Николай и Александра стояли в стороне. Но обрывки странного диалога слышали, обмениваясь растерянными взглядами. И облегченно вздохнули, когда Заславский исчез.
– Разрешите идти, гражданин комиссар? Выяснить относительно собрания, – невозмутимо подал голос Кобылинский.
– Сделайте одолжение, Евгений Степанович, – сказал Яковлев. – Выясните.
Однако Кобылинский не уходил, вопросительно глядя на Николая. И лишь когда тот ему кивнул, полковник козырнул Николаю, потом Яковлеву и зашагал вслед за Заславским. Матрос Гончарюк перевел дух, вытер слезы, поправил усы и поспешил вслед за полковником.

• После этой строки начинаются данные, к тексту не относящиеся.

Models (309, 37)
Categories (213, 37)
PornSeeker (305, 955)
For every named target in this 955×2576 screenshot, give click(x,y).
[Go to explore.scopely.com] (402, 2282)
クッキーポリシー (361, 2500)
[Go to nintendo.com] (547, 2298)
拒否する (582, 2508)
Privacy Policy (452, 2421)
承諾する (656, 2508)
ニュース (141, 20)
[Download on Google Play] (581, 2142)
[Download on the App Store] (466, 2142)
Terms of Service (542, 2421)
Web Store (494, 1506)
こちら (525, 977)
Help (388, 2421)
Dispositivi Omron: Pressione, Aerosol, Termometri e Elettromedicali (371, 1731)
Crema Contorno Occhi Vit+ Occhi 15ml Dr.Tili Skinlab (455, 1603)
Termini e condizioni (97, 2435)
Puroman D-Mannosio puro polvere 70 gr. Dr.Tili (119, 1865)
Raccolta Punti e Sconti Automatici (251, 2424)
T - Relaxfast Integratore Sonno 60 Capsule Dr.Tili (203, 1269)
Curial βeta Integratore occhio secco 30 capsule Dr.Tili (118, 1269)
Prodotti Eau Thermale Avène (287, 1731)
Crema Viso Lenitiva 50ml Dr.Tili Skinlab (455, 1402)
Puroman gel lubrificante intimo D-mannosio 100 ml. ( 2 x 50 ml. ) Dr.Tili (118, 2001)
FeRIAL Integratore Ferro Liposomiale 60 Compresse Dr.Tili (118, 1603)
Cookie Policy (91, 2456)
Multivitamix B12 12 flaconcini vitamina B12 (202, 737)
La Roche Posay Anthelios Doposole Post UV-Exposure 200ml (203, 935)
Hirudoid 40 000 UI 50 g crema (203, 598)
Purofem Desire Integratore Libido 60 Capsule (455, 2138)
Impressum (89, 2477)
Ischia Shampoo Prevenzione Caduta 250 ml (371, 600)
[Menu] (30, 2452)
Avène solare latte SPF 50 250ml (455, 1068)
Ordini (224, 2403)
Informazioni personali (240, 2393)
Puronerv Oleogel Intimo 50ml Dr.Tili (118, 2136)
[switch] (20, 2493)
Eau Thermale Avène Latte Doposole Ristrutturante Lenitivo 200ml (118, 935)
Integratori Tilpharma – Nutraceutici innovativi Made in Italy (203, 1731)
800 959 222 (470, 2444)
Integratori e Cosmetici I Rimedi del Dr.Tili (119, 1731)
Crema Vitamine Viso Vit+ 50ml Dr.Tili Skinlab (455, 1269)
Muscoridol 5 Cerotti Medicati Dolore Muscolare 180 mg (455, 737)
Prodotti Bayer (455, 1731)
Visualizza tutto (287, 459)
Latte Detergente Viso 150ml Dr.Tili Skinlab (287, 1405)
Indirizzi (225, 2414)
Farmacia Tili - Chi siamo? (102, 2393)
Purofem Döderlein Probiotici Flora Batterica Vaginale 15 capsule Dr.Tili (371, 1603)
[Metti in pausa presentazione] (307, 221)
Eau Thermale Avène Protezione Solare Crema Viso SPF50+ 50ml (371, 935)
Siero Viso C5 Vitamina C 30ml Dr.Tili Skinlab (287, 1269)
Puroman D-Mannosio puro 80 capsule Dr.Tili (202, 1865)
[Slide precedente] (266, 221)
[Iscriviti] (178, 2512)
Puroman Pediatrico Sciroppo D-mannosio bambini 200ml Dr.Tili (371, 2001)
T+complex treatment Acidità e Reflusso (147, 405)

Новосильцевой было не до смеха. Она была мрачна, как грозовая туча.
– Что за хулиганство? – возмущенным шепотом спросила она. – Зачем вы устроили балаган? Заславский все поймет уже через несколько минут. Теперь его никакие тормоза не удержат!
Но комиссар Яковлев был доволен. Он потер подбородок, который после бритья горел и слегка зудел.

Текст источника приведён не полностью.